- _What is being asked_
Please give back each entry below unaltered, leaving the pictures out.

[Dataset entries]
____________

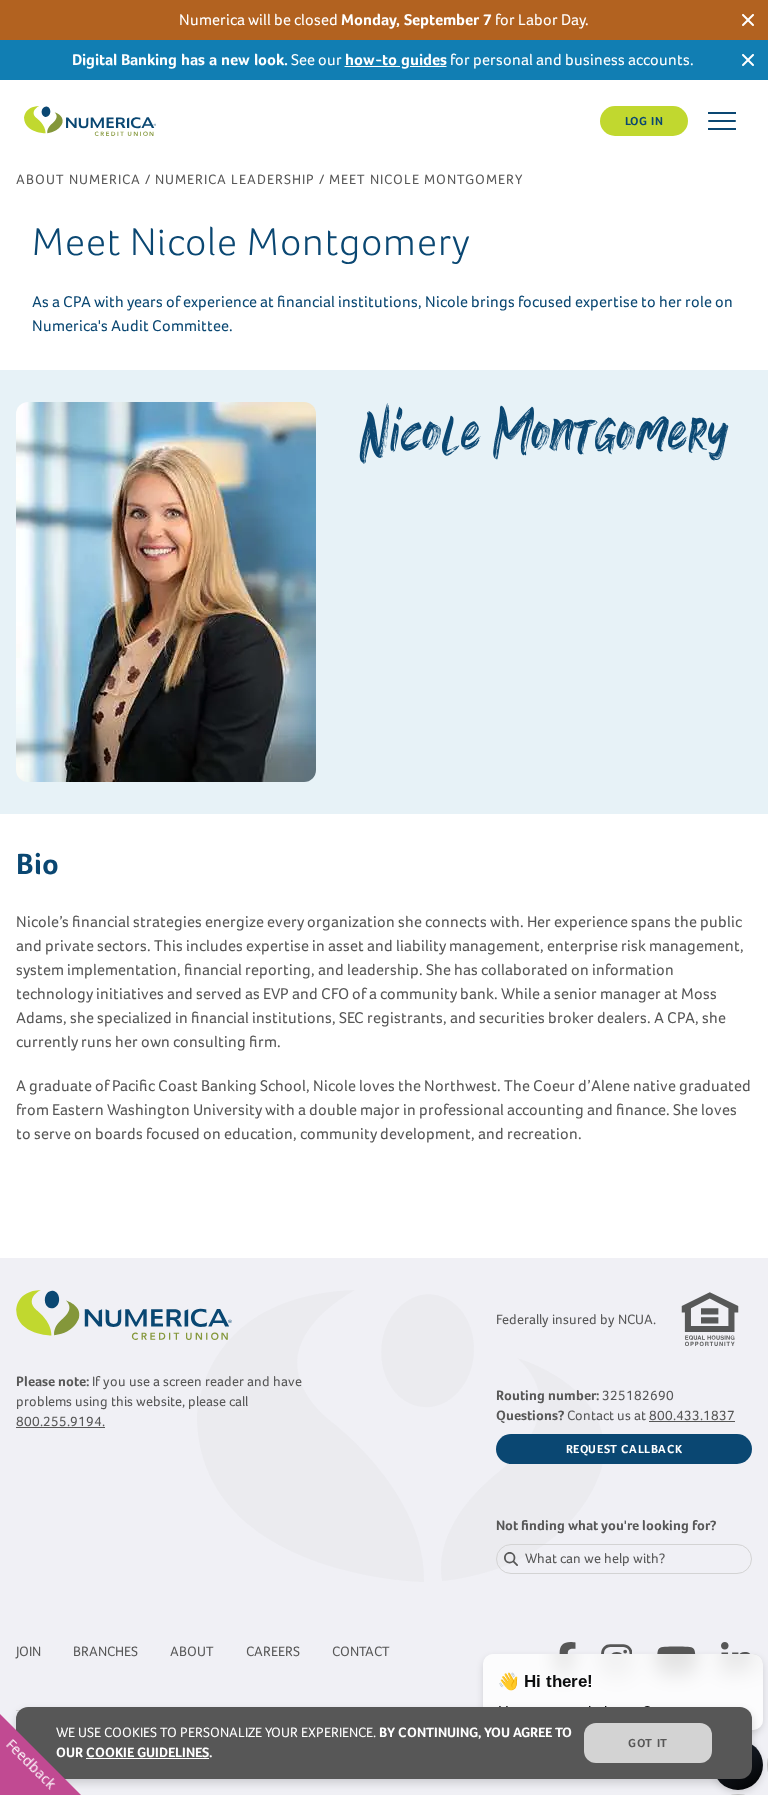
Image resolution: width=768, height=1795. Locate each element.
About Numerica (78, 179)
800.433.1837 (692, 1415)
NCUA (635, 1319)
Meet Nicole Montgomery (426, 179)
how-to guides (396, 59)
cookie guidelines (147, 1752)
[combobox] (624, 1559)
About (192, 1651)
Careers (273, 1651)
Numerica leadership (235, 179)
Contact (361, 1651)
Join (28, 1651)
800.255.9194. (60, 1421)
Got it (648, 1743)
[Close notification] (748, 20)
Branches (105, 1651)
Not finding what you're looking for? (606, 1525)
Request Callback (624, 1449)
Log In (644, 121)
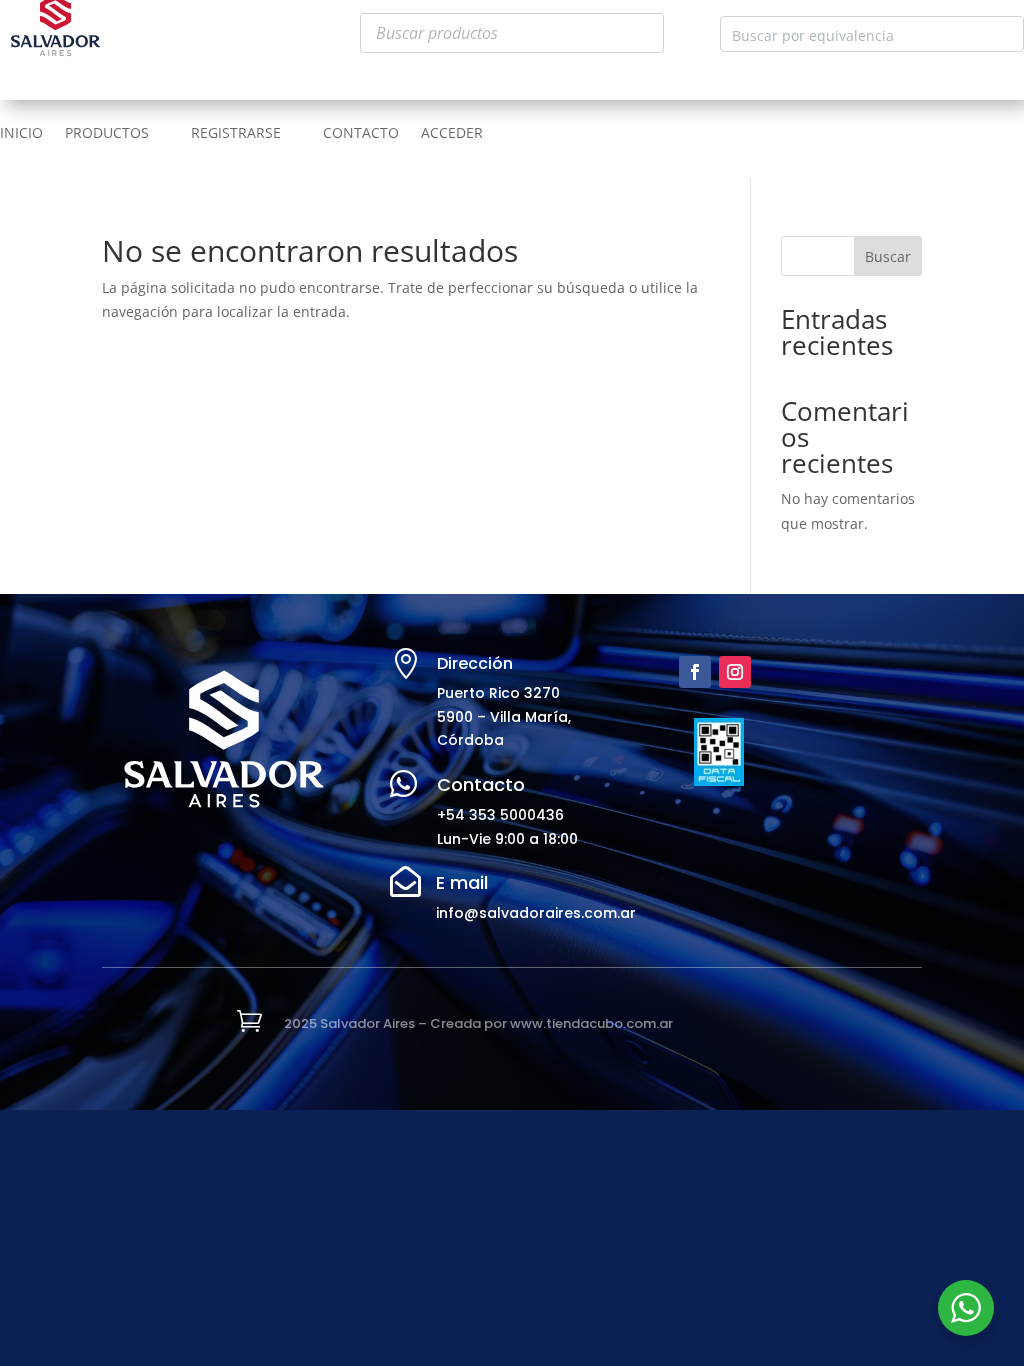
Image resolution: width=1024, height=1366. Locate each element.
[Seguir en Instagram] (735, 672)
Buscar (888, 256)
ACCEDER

____________

- _Answer section_
Image resolution: width=768, height=1795. Locate each element.
About Numerica (78, 179)
800.433.1837 (692, 1415)
NCUA (635, 1319)
Meet Nicole Montgomery (426, 179)
how-to guides (396, 59)
cookie guidelines (147, 1752)
[combobox] (624, 1559)
About (192, 1651)
Careers (273, 1651)
Numerica leadership (235, 179)
Contact (361, 1651)
Join (28, 1651)
800.255.9194. (60, 1421)
Got it (648, 1743)
[Close notification] (748, 20)
Branches (105, 1651)
Not finding what you're looking for? (606, 1525)
Request Callback (624, 1449)
Log In (644, 121)
Image resolution: width=1024, height=1366. Locate each element.
[Seguir en Instagram] (735, 672)
Buscar (888, 256)
ACCEDER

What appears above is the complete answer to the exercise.